Start TEXT PASSAGE
Of Sawdust & Chips — Part II

Business development and Oregon’s economy

It’s almost impossible to overstate how devastating the 1980s recession was for Oregon. 

The early 1980s had the largest percentage of job loss since World War II. For Oregon, this truly was the “Great Recession,” hitting the state harder than the more recent recession of 2008, and it would change Oregon forever. 

This recession would result in making economic development a permanent part of the Oregon political landscape, changing the state and fueling economic growth, for good and for bad, in ways that were almost unimaginable prior to that crisis. 

It started with the overthrow of the shah of Iran in 1979. In the chaos that followed, the price of oil skyrocketed, fueling an already escalating inflation rate in the U.S. The Federal Reserve increased interest rates in a series of sharp blows aimed at reducing inflation. The increased interest rates had a devastating effect on home building. 

By the end of 1981 the home building industry in the U.S. had collapsed, resulting in a drastic slowdown in the wood products industry. And because Oregon’s economy was captive to the bust and boom of the housing cycle, the state was thrown into a major recession. 

Revenues plummeted. The state jobless rate soared as the timber industry shed tens of thousands of jobs. Thousands left and Oregon actually lost population as, formerly stable middle-class communities were ripped apart. So many people were moving away, the U-Haul company offered free trailers to people moving into Oregon.

Oregon had no economic development department and there was no organized effort to “recruit” new business from out of state. There was no lottery. There was no “Silicon Forest” or “Silicon Shire.” The state’s economy was dominated by forest products and agriculture. 

With the Oregon economy in crisis, state policy makers scrambled to diversify. 

Vic Atiyeh became the first governor to actively work to recruit new industries into the Oregon economy. He was the first governor to court business in Asia, laying the groundwork for an Oregon economy that would rely more heavily on international trade, earning him the nickname “Trader Vic.” He traveled to California’s newly emerging Silicon Valley to court companies seeking to expand.
End TEXT PASSAGE
### WRITTEN EXERCISE 1:
Please reproduce the stretch of the passage on Oregon's 1980s recession from "Of Sawdust &" through "was for Oregon.".
### WRITTEN EXERCISE 2:
According to the passage on Oregon's 1980s recession, what nickname did Vic Atiyeh earn?
Start ENTRIES SHOWN
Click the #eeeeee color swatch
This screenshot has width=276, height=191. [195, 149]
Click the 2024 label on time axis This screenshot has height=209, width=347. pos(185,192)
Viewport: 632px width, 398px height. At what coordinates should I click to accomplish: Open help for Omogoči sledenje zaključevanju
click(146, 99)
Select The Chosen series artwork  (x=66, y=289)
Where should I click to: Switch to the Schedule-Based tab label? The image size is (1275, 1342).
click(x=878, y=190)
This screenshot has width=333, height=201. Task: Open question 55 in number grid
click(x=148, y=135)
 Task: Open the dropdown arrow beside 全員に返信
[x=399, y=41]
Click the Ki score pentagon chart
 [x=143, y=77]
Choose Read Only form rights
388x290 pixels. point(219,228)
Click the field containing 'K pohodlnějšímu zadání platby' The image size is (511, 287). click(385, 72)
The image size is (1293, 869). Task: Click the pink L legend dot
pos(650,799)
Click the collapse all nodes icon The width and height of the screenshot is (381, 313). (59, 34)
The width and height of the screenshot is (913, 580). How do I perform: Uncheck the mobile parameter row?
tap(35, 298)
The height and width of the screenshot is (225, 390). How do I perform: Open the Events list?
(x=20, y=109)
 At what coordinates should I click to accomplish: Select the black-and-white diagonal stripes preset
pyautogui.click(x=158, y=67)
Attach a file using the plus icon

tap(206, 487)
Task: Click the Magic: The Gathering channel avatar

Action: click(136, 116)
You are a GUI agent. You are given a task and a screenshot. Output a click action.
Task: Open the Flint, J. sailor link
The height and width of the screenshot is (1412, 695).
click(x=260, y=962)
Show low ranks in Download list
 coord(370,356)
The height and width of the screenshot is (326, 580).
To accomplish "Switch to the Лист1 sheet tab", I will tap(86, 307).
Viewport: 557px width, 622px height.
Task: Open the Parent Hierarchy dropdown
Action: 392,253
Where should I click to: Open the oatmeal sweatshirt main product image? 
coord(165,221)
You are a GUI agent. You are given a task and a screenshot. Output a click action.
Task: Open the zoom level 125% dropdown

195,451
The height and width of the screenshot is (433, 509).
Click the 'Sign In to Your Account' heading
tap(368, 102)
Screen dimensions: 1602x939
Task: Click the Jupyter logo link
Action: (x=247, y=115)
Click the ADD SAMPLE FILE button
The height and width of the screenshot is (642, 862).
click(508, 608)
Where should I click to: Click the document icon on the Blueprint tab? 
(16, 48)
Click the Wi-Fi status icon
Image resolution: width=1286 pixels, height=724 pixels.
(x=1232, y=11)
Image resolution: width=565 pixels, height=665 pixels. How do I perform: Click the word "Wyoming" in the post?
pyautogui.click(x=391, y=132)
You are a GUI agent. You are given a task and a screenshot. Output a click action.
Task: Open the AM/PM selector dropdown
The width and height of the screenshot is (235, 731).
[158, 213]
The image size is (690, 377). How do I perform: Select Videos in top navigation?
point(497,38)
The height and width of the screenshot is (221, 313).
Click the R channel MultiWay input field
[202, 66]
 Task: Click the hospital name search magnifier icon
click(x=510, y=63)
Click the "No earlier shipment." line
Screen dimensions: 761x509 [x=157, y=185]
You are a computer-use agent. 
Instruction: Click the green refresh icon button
End ENTRIES SHOWN
### TASK OUTPUT 1:
Of Sawdust & Chips — Part II

Business development and Oregon’s economy

It’s almost impossible to overstate how devastating the 1980s recession was for Oregon.

### TASK OUTPUT 2:
"Trader Vic"